Czech Sport Dynamic Shooting Association (IPSC.CZ)
- Formation: 1992
- President: Martin Novotný (2021–present)
- Parent organization: International Practical Shooting Confederation
- Staff: 1103 members (2024)
- Website: ipsc.cz

= Practical Shooting Association of the Czech Republic =

Sport shooting organization

The Association of Czech Sport Dynamic Shooting (Asociace Sportovní Dynamické Střelby České Republiky), also known as ASDS ČR, is the Czech association for practical shooting under the International Practical Shooting Confederation.
ASDS ČR was founded on June 8, 1992, then as an association of citizens.
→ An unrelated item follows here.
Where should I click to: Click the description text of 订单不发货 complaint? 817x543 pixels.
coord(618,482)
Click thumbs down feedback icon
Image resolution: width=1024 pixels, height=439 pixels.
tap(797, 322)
Because of changes in legislation, ASDS ČR became a union of clubs in 2016.

== Structure ==
The Association of Sports Dynamic Shooting of the Czech Republic, z.s. has established the following parts:
- The members' meeting, as the highest authority of ASDS ČR
- Statutory body of ASDS ČR - President of ASDS ČR
- Control commission of ASDS ČR
- General secretary of ASDS ČR
- CNROI - Czech National Range Officer Institute

The Association of Sports Dynamic Shooting has established a control committee to which members can submit suggestions and proposals. The control committee is responsible to the membership meeting.

One of the most important parts of the association is the competitions.
Competitions are divided by level - level 1-5.
- Level 1: Club competitions
- Level 2: Matches open to participants from different clubs
- Level 3: Regional competitions, i.e. national championships or other large competitions, such as the Extreme Euro Open
- Level 4: Continental Championships, i.e. European Championships or Pan American Championships
- Level 5: World Championships IPSC Handgun World Shoots
More than 20 level 3 competitions are held in the Czech Republic every year.

== Significant events ==
In 2004, the IPSC European Handgun Championship was held at the shooting range in Opařany, near Tábor. The same shooting range hosted the IPSC European Shotgun Championship in 2009. In 2025, the first ever PCC (Pistol Caliber Carbine) and Mini Rifle Worldshoot Championships were held at the shooting ranges in Oblekovice and Hodonice near Znojmo.
== Successes of Czech shooters ==
At the 2026 IPSC European Handgun Championship in Hungary, the Czech team, consisting of 94 sport shooters, won a historic 32 medals, including 12 gold.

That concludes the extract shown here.